(Material on locating visible targets)
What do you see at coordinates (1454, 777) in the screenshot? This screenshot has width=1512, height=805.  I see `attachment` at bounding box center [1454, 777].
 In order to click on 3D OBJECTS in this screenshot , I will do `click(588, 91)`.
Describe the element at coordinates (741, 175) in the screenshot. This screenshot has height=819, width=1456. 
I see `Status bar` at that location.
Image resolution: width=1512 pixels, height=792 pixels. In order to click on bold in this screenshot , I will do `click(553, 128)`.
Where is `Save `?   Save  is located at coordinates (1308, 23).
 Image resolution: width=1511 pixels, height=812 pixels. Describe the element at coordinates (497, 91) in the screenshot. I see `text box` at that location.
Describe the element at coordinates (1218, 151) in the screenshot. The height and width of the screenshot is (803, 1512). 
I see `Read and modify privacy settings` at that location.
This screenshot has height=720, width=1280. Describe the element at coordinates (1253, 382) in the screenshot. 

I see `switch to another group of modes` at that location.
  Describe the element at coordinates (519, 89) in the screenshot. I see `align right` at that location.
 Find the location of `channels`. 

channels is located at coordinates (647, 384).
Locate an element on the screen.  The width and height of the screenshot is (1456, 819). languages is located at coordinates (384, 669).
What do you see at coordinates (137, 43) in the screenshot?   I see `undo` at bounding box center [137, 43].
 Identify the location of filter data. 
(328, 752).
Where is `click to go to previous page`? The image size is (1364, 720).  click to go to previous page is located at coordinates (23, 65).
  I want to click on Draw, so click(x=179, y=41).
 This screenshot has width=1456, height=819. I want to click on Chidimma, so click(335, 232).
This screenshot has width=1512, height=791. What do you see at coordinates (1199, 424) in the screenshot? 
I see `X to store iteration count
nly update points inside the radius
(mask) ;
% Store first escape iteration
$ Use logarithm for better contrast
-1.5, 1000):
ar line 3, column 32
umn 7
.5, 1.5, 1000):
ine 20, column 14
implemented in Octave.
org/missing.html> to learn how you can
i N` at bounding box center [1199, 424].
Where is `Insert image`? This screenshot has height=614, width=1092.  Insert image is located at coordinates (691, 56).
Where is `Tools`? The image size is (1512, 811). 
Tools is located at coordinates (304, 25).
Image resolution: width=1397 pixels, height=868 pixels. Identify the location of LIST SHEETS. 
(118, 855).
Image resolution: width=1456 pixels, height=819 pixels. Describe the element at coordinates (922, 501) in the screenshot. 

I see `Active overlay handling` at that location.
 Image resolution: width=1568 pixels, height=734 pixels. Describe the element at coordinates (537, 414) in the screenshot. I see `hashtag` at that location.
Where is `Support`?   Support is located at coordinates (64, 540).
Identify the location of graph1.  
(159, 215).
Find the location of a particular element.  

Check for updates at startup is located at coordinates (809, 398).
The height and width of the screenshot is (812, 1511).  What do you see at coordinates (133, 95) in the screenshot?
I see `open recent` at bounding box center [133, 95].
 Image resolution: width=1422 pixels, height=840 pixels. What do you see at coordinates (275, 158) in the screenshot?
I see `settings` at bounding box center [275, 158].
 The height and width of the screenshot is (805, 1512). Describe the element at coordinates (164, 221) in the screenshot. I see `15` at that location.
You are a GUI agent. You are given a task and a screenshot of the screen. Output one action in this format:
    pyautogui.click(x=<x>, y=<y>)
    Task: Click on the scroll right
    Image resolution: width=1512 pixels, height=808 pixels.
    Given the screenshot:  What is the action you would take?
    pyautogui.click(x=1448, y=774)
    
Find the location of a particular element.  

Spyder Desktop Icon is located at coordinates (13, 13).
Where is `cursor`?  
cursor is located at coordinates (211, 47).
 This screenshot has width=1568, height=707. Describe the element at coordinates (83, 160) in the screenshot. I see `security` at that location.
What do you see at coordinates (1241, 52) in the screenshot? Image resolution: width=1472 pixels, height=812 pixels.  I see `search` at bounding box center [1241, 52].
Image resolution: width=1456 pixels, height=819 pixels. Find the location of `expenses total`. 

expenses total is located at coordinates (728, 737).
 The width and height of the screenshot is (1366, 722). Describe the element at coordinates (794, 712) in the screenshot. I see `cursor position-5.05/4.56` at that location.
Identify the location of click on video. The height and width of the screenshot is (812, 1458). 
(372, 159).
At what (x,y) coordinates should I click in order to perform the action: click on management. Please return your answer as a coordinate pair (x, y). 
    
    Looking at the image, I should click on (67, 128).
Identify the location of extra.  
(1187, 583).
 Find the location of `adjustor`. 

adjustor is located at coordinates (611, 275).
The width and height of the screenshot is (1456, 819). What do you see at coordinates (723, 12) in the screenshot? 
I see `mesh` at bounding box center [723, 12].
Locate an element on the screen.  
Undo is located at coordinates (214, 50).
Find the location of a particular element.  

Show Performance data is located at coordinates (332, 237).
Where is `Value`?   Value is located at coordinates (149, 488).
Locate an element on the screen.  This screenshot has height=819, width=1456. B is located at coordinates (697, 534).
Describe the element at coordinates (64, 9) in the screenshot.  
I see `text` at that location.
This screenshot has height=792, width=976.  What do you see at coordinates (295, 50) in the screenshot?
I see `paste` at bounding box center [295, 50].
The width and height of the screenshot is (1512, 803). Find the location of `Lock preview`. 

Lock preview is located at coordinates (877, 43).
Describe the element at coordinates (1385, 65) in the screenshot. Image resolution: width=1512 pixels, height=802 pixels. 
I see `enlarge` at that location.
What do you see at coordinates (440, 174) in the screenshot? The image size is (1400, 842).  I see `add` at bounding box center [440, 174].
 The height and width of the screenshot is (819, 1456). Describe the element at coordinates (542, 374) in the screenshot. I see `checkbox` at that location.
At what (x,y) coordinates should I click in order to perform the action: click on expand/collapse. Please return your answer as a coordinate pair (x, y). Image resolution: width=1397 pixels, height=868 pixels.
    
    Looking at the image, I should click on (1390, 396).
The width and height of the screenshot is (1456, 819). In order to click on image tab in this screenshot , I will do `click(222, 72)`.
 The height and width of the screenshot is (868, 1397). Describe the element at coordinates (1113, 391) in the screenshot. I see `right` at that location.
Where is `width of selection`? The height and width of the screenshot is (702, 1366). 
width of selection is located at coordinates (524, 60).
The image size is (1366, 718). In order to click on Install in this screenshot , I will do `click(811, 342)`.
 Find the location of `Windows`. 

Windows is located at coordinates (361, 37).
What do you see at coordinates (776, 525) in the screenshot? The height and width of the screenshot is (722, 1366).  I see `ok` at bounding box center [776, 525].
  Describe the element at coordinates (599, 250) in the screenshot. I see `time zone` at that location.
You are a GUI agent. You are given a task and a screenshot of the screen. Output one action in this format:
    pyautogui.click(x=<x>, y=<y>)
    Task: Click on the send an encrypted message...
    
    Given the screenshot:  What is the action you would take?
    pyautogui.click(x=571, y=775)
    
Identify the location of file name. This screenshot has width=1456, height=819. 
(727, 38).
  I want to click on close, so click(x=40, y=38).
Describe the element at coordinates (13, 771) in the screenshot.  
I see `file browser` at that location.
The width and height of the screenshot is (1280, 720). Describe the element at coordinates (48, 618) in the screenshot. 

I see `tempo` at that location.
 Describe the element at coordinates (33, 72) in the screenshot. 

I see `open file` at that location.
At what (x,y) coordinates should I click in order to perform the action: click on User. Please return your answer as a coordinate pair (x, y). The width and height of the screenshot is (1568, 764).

Exercise brief:
Copy out the stretch of the material from its first line through the line that contains "Image resolution: width=1512 pixels, height=792", both ends included, with nothing else.

Result of the exercise:
What do you see at coordinates (1454, 777) in the screenshot? This screenshot has width=1512, height=805.  I see `attachment` at bounding box center [1454, 777].
 In order to click on 3D OBJECTS in this screenshot , I will do `click(588, 91)`.
Describe the element at coordinates (741, 175) in the screenshot. This screenshot has height=819, width=1456. 
I see `Status bar` at that location.
Image resolution: width=1512 pixels, height=792 pixels. In order to click on bold in this screenshot , I will do `click(553, 128)`.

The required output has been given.